Tournée vers le futur, Luanda se transforme en ville sans âme

La capitale angolaise, une des villes les plus chères au monde, néglige son architecture coloniale au profit de promoteurs immobiliers sans scrupules.

Luanda a été conçue sous l’ère coloniale pour abriter 500 000 habitants. Mais sa population a décuplé et la ville tentaculaire accueille aujourd’hui près d’un tiers des 18,5 millions d’Angolais. Photo Issouf Sanogo/AFP

Luanda, jungle de grues et de tours flambant neuves au cœur d'un pays en pleine reconstruction après une guerre civile de 27 ans, se métamorphose à vue d'œil, au détriment d'un patrimoine architectural vieux de plusieurs siècles. « Nous avons beaucoup de mal à arrêter le processus de destruction. Parce que la loi ne fait pas peur. Il y a un problème d'impunité », regrette l'architecte Angela Mingas. « Et puis il existe toujours l'argument politiquement correct selon lequel le pays a d'autres problèmes à résoudre » après les destructions de la guerre (1975-2002), ajoute-t-elle.

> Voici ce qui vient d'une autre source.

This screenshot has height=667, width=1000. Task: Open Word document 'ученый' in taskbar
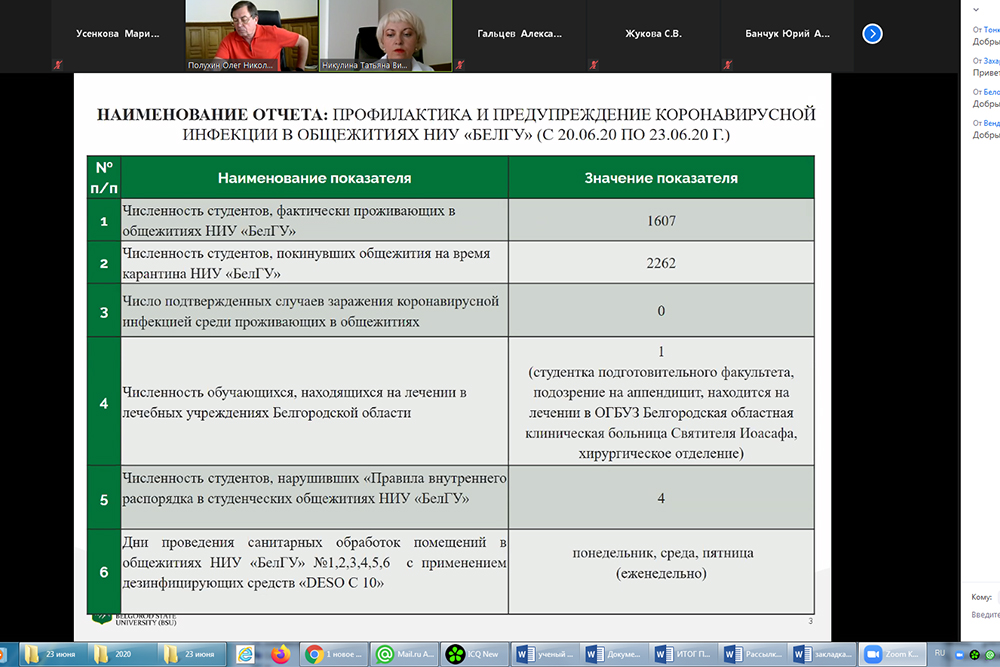tap(543, 654)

Luanda a été conçue sous l'ère coloniale pour abriter 500 000 habitants. Mais sa population a décuplé pendant le conflit et la ville tentaculaire accueille aujourd'hui près d'un tiers des 18,5 millions d'Angolais, selon l'ONU.
Mme Mingas tente d'alerter les autorités pour que les dernières maisons de l'époque de l'esclavage, les « sobrados » qui ont plus de 300 ans, soient préservées et restaurées. « En trois ans, la moitié des sobrados qui restaient à Luanda ont été détruits. Aujourd'hui, il n'en reste que 14 », affirme-t-elle. « Le plancher de ces maisons était fait avec du bois dont on remplissait les cales des navires d'esclaves qui revenaient à vide du Brésil. Ce sont des caractéristiques qu'on ne retrouvera jamais. » Certains édifices de l'époque coloniale ont bien été restaurés, comme celui de la Banque nationale d'Angola, qui trône sur la Marginale, une avenue bordée de palmiers le long de la baie de Luanda. Mais « une grande partie du patrimoine est en ruine », s'attriste l'architecte, ajoutant : « Parce qu'il y a une ici une idée fausse du progrès et de la modernité, associée à des bâtiments neufs. »

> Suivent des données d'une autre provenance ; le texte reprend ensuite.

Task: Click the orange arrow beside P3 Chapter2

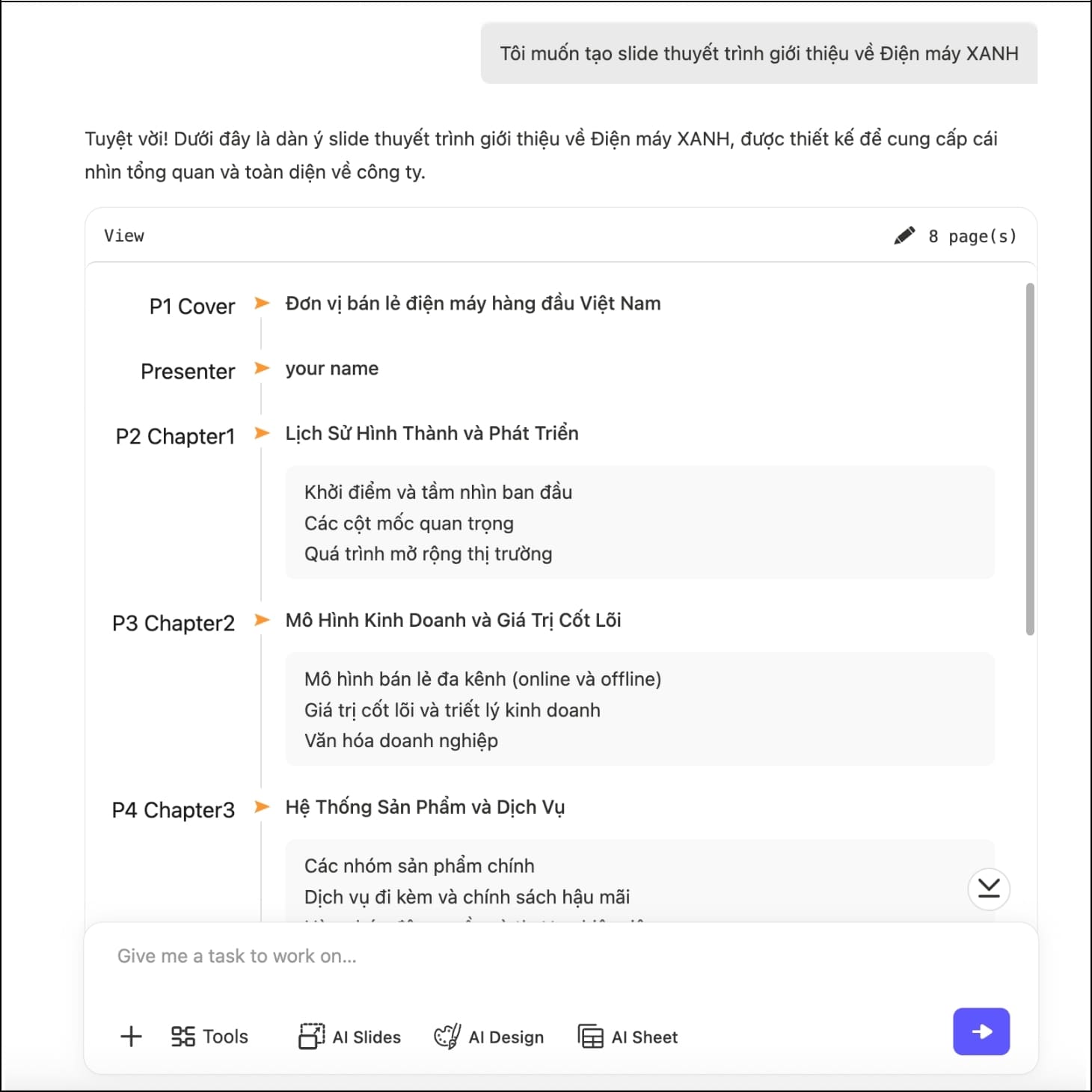Action: point(262,620)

Attablé à la terrasse du Club naval, sur la baie de Luanda, Eleuterio Freire se désole devant le paysage de grues et de nouveaux immeubles chinois : « C'est de la folie complète ! » Cet homme d'une soixantaine d'années a dirigé le bureau angolais du Conseil international pour les monuments et sites (Icomos), lié à l'Unesco, jusqu'au début des années 1990. « Une des premières lois qui ont été votées à l'indépendance a été celle du patrimoine culturel. Il y avait la volonté, à l'époque, mais il manquait les moyens, se rappelle-t-il. Puis dans les années 1990, avec le changement de politique (l'abandon du marxisme), les gens ont commencé à venir faire des affaires et ont détruit cet héritage pour construire des tours. »
Il existe bien un Institut national du patrimoine culturel (INPC), qui a pour rôle de recenser les bâtiments anciens et de poser des plaques sur les immeubles classés, ce qui les protège en théorie. Mais, bien souvent, l'Institut est placé devant le fait accompli. Sonia Domingos, qui dirige l'INPC depuis quelques mois, admet que « parfois, on arrive au bureau le lundi matin et des immeubles classés ont été détruits pendant le week-end ».

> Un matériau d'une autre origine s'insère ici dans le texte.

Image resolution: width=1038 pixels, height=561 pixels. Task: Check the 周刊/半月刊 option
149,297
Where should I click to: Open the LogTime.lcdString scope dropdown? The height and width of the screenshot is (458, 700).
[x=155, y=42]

Le marché de l'immobilier a atteint des sommets vertigineux ces dernières années dans le centre de la capitale angolaise, tirés vers le haut par l'afflux d'expatriés et le boom pétrolier. Institutions et sièges de sociétés ont envahi le centre de la ville, une des plus chères au monde, où les appartements se louent à prix d'or : jusqu'à 15 000 dollars par mois pour quatre pièces dans un immeuble neuf. Devant l'appât du gain, la préservation du patrimoine architectural passe au second plan.
Une collègue d'Angela Mingas a voulu acheter un sobrado pour y vivre. Mais un promoteur immobilier qui voulait le terrain pour y construire un immeuble de huit étages a offert deux millions de dollars cash au propriétaire, raconte l'architecte, affirmant d'un ton résigné : « On ne peut pas lutter contre ça ! »
Luanda, jungle de grues et de tours flambant neuves au cœur d'un pays en pleine reconstruction après une guerre civile de 27 ans, se métamorphose à vue d'œil, au détriment d'un patrimoine architectural vieux de plusieurs siècles. « Nous avons beaucoup de mal à arrêter le processus de destruction. Parce que la loi ne fait pas...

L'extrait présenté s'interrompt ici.